The Notch Signaling Pathway
Like the Wnt pathway, the Notch pathway has been extensively studied in melanoma and can be divided into canonical and noncanonical pathways. Canonical Notch signaling is made up of the four transmembrane Notch receptors (Notch 1-4) and the membrane-bound ligands Jag 1 and 2 and delta-like (dll) 1-3. Signals transduced from these ligands, with the exception of dll3, are very similar, resulting in cleavage of notch by γ-secretase, thereby releasing the Notch intracellular domain (NICD). NICD interacts with MAML and other transcription factors in the nucleus, as part of a DNA binding complex known as the CSL (CBF1/Suppressor of Hairless/LAG-1) complex. One intriguing feature of this pathway is that there are no amplification steps in the signaling cascade, i.e., no phosphorylation of a number of different proteins.

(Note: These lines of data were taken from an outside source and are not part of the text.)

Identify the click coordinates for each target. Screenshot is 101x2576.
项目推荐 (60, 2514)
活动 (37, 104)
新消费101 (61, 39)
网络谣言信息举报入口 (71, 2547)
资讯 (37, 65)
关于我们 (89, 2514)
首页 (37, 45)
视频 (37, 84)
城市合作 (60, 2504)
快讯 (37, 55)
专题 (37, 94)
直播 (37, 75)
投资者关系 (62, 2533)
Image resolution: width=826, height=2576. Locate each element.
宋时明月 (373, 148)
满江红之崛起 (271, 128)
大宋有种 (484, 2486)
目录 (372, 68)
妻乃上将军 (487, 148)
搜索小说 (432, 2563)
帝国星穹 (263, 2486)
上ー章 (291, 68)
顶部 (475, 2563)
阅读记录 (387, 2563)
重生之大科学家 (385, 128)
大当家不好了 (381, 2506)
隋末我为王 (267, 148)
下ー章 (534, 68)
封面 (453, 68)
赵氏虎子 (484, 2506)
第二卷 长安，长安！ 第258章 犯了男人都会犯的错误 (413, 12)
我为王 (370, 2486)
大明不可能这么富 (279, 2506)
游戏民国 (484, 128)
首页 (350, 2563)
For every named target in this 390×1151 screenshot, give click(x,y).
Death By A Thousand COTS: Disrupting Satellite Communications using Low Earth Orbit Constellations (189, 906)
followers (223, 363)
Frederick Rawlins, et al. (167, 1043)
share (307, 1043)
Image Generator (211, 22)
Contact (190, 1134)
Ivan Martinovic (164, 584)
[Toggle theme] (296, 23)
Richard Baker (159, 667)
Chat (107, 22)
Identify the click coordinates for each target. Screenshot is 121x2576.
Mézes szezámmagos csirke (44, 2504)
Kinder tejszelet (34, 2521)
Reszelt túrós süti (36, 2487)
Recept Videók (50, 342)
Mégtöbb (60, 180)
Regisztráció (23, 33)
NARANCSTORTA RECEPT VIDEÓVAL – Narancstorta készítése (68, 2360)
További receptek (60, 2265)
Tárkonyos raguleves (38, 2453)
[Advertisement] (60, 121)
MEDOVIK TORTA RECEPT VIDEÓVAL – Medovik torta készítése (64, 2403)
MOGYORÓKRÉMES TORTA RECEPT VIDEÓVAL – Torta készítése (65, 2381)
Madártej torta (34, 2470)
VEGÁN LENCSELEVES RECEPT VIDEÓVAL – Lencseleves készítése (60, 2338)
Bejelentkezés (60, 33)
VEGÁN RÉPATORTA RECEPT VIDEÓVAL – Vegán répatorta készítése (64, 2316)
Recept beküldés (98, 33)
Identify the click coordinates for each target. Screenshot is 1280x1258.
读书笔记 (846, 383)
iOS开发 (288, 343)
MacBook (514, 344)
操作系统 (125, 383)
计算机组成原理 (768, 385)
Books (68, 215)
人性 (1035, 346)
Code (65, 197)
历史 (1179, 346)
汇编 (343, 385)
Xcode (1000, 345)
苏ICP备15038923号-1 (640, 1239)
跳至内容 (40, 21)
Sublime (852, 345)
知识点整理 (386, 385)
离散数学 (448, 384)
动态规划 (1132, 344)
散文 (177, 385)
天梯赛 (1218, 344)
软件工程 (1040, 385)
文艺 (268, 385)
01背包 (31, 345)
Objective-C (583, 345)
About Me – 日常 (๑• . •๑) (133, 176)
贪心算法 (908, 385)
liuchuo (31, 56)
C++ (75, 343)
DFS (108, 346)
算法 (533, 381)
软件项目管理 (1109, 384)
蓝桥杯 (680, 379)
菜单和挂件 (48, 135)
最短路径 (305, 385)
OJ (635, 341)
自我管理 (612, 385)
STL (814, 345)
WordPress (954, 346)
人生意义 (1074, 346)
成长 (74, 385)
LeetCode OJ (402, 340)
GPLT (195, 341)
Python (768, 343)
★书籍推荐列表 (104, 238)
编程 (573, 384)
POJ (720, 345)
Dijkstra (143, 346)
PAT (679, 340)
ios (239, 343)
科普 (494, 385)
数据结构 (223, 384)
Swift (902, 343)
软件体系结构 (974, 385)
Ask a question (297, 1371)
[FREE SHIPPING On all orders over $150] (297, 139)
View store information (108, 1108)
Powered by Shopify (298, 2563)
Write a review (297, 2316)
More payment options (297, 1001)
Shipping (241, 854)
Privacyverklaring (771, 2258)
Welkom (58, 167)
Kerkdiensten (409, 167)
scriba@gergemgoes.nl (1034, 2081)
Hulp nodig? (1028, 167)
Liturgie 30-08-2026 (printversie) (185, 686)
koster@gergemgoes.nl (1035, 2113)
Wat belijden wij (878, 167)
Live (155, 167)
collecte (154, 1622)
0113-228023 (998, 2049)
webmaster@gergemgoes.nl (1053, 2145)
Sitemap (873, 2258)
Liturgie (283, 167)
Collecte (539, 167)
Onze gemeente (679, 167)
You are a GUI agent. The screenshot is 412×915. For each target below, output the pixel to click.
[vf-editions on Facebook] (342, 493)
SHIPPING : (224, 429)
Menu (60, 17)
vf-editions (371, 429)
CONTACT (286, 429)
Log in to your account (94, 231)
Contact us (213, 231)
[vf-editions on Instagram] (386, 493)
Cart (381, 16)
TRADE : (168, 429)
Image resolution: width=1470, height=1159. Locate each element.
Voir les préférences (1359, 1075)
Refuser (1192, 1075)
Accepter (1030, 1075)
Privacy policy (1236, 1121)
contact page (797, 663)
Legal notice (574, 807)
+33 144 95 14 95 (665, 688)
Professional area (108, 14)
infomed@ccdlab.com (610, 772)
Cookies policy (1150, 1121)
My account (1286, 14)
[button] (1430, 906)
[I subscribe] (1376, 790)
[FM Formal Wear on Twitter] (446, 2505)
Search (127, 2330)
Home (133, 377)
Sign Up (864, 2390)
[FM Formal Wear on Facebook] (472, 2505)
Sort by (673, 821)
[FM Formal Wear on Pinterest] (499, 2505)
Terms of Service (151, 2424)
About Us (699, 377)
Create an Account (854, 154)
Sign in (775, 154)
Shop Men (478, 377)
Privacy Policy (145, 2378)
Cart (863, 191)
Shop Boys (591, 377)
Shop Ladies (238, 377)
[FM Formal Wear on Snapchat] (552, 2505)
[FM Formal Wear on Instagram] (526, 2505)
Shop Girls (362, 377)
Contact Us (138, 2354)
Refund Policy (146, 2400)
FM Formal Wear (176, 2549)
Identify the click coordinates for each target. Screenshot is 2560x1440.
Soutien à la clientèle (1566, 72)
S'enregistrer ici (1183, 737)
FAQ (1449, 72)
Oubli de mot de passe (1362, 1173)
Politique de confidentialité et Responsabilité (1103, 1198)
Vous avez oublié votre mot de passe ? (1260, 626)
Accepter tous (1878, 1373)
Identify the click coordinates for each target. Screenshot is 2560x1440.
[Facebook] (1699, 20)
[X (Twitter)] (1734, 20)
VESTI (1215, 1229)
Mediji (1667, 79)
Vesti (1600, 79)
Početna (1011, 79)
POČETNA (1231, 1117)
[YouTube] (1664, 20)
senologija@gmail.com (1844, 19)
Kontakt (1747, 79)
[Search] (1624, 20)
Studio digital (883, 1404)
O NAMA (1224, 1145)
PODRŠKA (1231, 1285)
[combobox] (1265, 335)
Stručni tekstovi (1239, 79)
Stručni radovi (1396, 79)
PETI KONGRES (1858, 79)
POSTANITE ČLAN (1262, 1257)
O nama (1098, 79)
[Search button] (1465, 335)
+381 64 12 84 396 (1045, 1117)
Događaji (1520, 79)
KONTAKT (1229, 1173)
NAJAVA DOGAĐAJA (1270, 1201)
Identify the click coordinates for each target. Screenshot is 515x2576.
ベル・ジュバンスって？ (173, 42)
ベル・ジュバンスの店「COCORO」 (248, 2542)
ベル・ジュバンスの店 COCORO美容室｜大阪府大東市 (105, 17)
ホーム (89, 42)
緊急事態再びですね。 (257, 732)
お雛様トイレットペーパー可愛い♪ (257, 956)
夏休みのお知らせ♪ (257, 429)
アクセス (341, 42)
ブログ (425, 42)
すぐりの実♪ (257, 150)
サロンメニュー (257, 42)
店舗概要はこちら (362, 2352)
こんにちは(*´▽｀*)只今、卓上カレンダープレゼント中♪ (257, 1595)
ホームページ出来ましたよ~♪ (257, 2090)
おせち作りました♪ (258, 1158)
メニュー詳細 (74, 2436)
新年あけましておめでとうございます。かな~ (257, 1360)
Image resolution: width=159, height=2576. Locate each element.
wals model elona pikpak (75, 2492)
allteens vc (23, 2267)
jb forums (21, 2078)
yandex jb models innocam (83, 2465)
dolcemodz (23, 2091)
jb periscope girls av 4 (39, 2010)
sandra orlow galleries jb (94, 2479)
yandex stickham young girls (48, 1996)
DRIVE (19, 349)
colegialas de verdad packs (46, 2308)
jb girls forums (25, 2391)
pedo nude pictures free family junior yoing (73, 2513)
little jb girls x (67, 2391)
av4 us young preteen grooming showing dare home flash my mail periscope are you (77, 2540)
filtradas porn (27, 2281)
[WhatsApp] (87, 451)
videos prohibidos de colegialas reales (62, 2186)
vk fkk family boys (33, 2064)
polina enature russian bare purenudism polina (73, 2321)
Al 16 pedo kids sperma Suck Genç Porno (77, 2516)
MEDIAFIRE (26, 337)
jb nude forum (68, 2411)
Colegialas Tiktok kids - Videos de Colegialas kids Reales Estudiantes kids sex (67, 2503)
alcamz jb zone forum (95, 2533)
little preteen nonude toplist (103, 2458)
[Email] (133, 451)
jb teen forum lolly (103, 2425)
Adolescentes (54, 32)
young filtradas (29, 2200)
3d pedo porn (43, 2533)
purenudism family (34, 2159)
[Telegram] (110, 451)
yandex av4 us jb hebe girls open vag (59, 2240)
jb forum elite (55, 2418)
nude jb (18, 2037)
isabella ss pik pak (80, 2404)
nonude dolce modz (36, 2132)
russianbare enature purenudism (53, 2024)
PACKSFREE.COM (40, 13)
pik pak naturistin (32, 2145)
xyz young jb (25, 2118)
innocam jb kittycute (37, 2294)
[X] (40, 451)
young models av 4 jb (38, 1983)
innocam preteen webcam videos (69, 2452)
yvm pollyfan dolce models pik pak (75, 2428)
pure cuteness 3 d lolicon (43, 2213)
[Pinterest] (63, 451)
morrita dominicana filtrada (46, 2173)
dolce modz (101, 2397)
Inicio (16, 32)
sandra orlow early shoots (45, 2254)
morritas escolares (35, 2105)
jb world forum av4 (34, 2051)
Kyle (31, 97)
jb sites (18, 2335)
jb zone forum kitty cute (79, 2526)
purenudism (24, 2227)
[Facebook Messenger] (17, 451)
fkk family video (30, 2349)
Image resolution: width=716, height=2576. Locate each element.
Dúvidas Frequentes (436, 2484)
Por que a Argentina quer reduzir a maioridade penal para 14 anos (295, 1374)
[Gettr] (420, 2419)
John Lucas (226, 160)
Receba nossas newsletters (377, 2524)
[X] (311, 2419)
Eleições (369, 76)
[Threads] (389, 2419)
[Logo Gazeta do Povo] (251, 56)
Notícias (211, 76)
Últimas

This, together with the fact that the receptor is cleaved in order to be activated such that one NICD is generated per activated receptor, means that any genetic alterations that change gene dosage can have dramatic effects (Ranganathan et al. 2011).
Unlike canonical Notch signaling, noncanonical Notch signaling occurs independently of CSL. The mediators of noncanonical Notch signaling are largely unknown, but the output is the activation of canonical Wnt signaling (β-catenin). This may have to do with the fact that Dsh, a key component of the Wnt signaling pathway, can bind to the NICD. NICD can also bind to components of the β-catenin destruction complex such as Axin and GSK3β, thereby affecting the stability of β-catenin. In turn, Wnt signaling can also regulate Notch signaling by upregulating ligands such as jagged1 and Dll4, as well as Notch itself (Borggrefe et al. 2016). Given the importance of Wnt signaling in melanoma, investigators explored the relevance of Notch in this disease. In melanocytes, deletion of Notch results in defects in melanoblast formation and the elimination of melanocyte stem cells. In addition to this, the localization of melanoblasts and melanocyte stem cells is also controlled by Notch signaling. Despite this, Notch1 is not expressed at high levels in melanocytes or benign melanocytic lesions, and forced overexpression of active Notch (Notch-NIC) can transform melanocytes both in the skin and in the retinoid pigmented epithelium (Bedogni 2014).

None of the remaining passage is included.